Is it time to test anti-tau interventions in patients with asymptomatic Alzheimer’s disease?

The microtubule-associated protein tau is a major component of the neurofibrillary tangles (NFT) of Alzheimer’s disease (AD), and tau pathology is more closely correlated with progression of cognitive impairment than the amyloid-beta (Aβ) pathology that precedes it. The challenges to address when developing anti-tau interventions for AD and whether anti-tau clinical trials should now be carried out for preclinical (asymptomatic) AD were discussed at AAIC19.

The tau timeline

Neurofibrillary tangles (NFT) and tau correlate well with clinical progression in AD

In 1975, tau was identified as a microtubule assembly factor, and in 1985 tau was identified as the major component of NFT. NFT correlate well with clinical progression in symptomatic AD.

Tau aggregates were found to be hyperphosphorylated in 1986, suggesting that tau in Alzheimer brain is an abnormally phosphorylated protein component of paired helical filaments.1

The first tau-specific positron emission tomography (PET) tracer was developed in 2011, and tau images were subsequently found to recapitulate Braak pathological staging.2

Tau was also found to be involved in a process in which misfolded tau aggregates are released from presynaptic neurons and taken up by postsynaptic neurons where they act as seeds to form additional tau aggregates.3

 

Why target tau?

Required work:
(1) According to the article on anti-tau interventions, in what year was tau identified as the major component of neurofibrillary tangles?
(2) Rewrite the article on anti-tau interventions starting with "In 1975, tau" and going on through "Why target tau?", changing "tracer" to "probe".

Saved data entries:
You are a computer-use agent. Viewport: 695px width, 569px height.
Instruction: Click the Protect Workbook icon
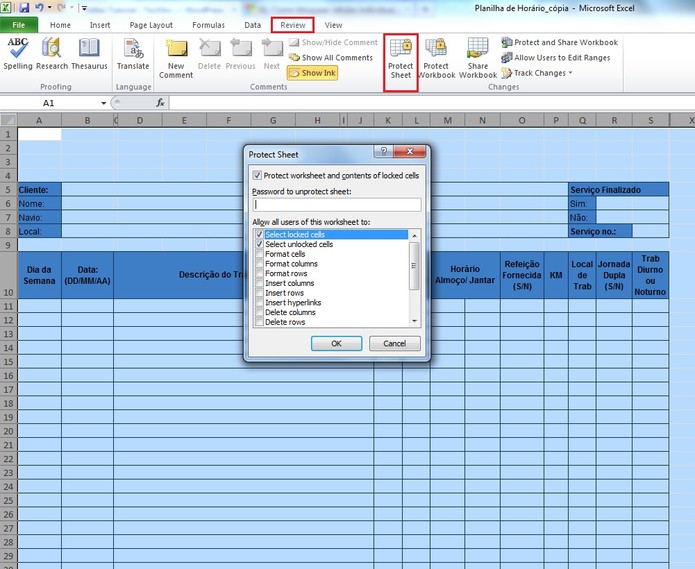[x=436, y=58]
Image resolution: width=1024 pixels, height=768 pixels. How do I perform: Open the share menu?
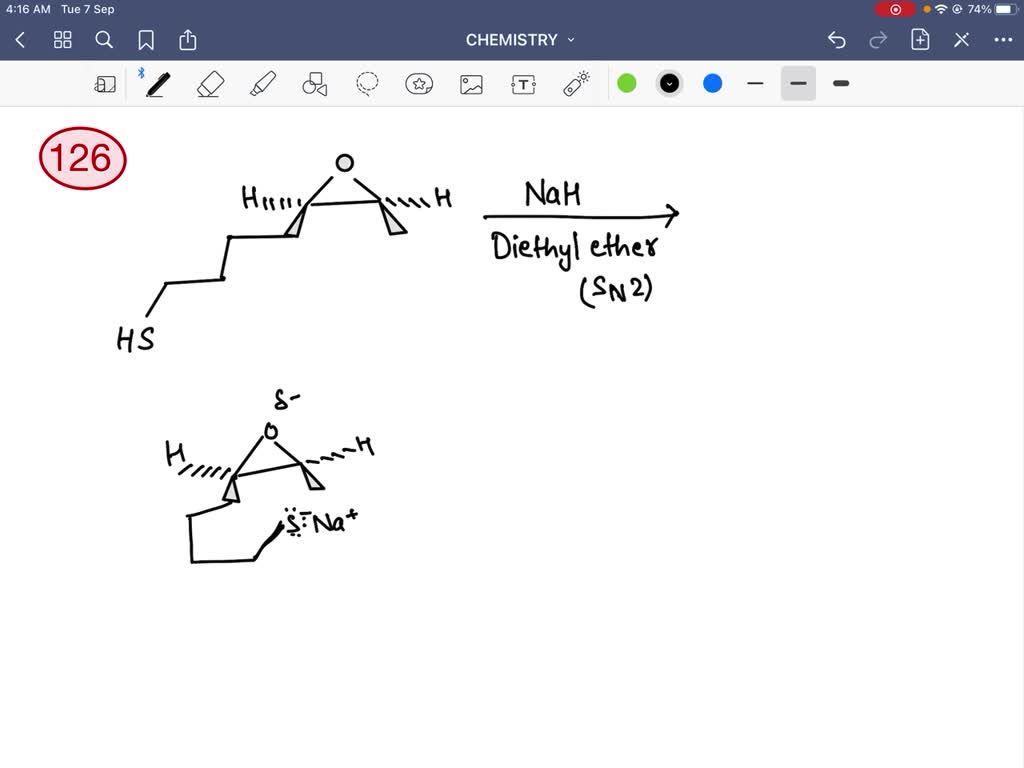click(188, 40)
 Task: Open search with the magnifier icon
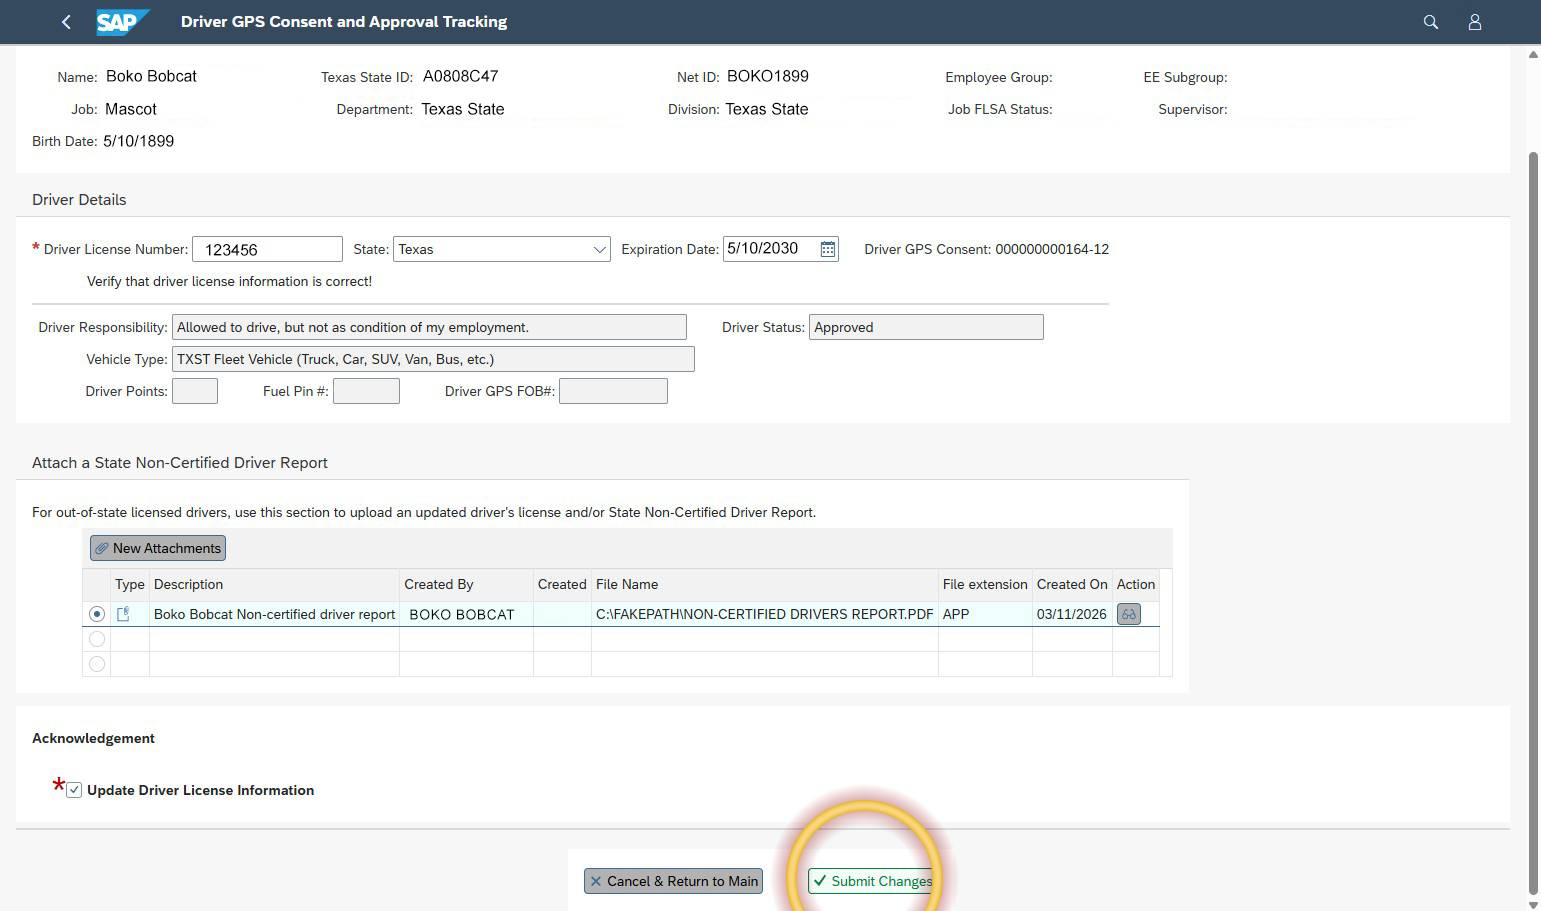(1430, 21)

Per-task outputs:
(1) 1985

(2)
In 1975, tau was identified as a microtubule assembly factor, and in 1985 tau was identified as the major component of NFT. NFT correlate well with clinical progression in symptomatic AD.

Tau aggregates were found to be hyperphosphorylated in 1986, suggesting that tau in Alzheimer brain is an abnormally phosphorylated protein component of paired helical filaments.1

The first tau-specific positron emission tomography (PET) probe was developed in 2011, and tau images were subsequently found to recapitulate Braak pathological staging.2

Tau was also found to be involved in a process in which misfolded tau aggregates are released from presynaptic neurons and taken up by postsynaptic neurons where they act as seeds to form additional tau aggregates.3

 

Why target tau?